¿Morían Siempre los Gladiadores en Combate?
En cada película, el Coliseo es una carnicería—cada pelea termina con un cadáver en la arena. Pero en realidad, la mayoría de los gladiadores sobrevivía a sus combates.

Unknown — "Bronze model of a cart with farmyard group" (2nd century BCE–1st century CE), public domain
¿Carnicería en el Coliseo—muerte en cada combate?
En cada épica de Hollywood lo ves: dos entran, uno sale, la arena empapada en sangre. Gladiadores luchando a muerte, combate tras combate, el público gritando por un final sangriento. Esa imagen se nos quedó grabada.
El gladiador real era una inversión.
Un gladiador costaba caro: años de entrenamiento, comida y cuidados. La mayoría de los combates terminaba tras la primera sangre o con rendición. Morir, morían, pero era raro. Registros y lápidas muestran que algunos pelearon—y ganaron—20, incluso 50 veces. No hay negocio en un campeón muerto.
¿Por qué imaginamos un baño de sangre?
Escritores posteriores, moralistas cristianos y pintores se obsesionaron con las muertes en la arena para resaltar la crueldad romana. El cine y las novelas hicieron el resto—convirtiendo ejecuciones raras en rutina.
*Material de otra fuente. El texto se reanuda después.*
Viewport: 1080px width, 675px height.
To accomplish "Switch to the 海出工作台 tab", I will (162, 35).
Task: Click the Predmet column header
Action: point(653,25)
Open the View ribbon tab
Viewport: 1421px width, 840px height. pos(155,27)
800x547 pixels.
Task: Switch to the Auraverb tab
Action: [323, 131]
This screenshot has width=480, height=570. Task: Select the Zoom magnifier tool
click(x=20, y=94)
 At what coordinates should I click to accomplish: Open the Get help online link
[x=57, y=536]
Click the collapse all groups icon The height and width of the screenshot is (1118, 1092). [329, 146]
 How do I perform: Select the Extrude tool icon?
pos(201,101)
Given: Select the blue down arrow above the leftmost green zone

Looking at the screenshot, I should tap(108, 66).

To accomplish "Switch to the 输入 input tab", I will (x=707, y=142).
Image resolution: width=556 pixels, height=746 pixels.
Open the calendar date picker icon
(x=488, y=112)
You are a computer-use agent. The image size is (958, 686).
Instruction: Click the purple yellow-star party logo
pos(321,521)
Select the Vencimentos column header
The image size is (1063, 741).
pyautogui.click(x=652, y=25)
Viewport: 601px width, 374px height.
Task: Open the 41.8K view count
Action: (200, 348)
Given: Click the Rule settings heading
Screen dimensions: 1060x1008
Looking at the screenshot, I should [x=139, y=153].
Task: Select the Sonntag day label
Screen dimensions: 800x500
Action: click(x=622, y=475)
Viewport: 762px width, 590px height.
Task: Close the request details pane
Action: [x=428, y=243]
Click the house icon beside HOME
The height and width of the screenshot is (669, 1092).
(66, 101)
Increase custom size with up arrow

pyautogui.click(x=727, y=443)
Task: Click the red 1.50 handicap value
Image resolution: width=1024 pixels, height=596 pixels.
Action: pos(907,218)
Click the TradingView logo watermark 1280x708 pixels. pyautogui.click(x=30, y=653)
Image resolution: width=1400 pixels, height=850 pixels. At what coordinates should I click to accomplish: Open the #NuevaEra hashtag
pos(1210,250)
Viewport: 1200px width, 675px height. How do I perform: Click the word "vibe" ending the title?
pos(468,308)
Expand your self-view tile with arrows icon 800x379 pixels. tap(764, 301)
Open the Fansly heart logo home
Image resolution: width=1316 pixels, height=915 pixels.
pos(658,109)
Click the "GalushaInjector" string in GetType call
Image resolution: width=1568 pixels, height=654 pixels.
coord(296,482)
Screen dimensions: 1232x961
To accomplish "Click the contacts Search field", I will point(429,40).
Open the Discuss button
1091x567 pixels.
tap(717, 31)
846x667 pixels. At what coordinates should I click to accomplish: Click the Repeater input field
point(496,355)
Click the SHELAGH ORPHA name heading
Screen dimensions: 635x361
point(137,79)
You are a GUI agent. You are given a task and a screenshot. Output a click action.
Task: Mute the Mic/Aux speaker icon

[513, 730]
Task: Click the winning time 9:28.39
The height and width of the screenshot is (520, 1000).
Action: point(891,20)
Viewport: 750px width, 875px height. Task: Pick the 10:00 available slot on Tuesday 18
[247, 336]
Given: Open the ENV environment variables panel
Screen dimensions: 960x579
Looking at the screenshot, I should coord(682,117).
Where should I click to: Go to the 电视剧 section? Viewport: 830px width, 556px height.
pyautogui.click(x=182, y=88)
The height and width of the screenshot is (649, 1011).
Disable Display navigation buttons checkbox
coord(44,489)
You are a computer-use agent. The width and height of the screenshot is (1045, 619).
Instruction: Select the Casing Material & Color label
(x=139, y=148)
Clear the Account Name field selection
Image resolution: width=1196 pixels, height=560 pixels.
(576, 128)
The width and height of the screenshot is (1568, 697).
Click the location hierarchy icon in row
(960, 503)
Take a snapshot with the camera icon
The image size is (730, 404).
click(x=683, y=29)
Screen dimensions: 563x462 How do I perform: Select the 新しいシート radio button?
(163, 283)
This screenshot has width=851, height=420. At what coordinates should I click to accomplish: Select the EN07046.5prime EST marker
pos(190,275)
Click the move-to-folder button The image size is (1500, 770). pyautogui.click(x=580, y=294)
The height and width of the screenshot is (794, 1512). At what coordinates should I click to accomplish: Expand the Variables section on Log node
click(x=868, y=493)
La realidad: el espectáculo importaba más que la masacre.
Las peleas de gladiadores eran peligrosas, pero no suicidas. Los luchadores valían demasiado como para desperdiciarlos, y la mayoría de los duelos acababa en rendición o misericordia, no en muerte. Epitafios, contratos y registros de la arena lo prueban: un gladiador hábil podía pelear decenas de veces y llegar a jubilarse.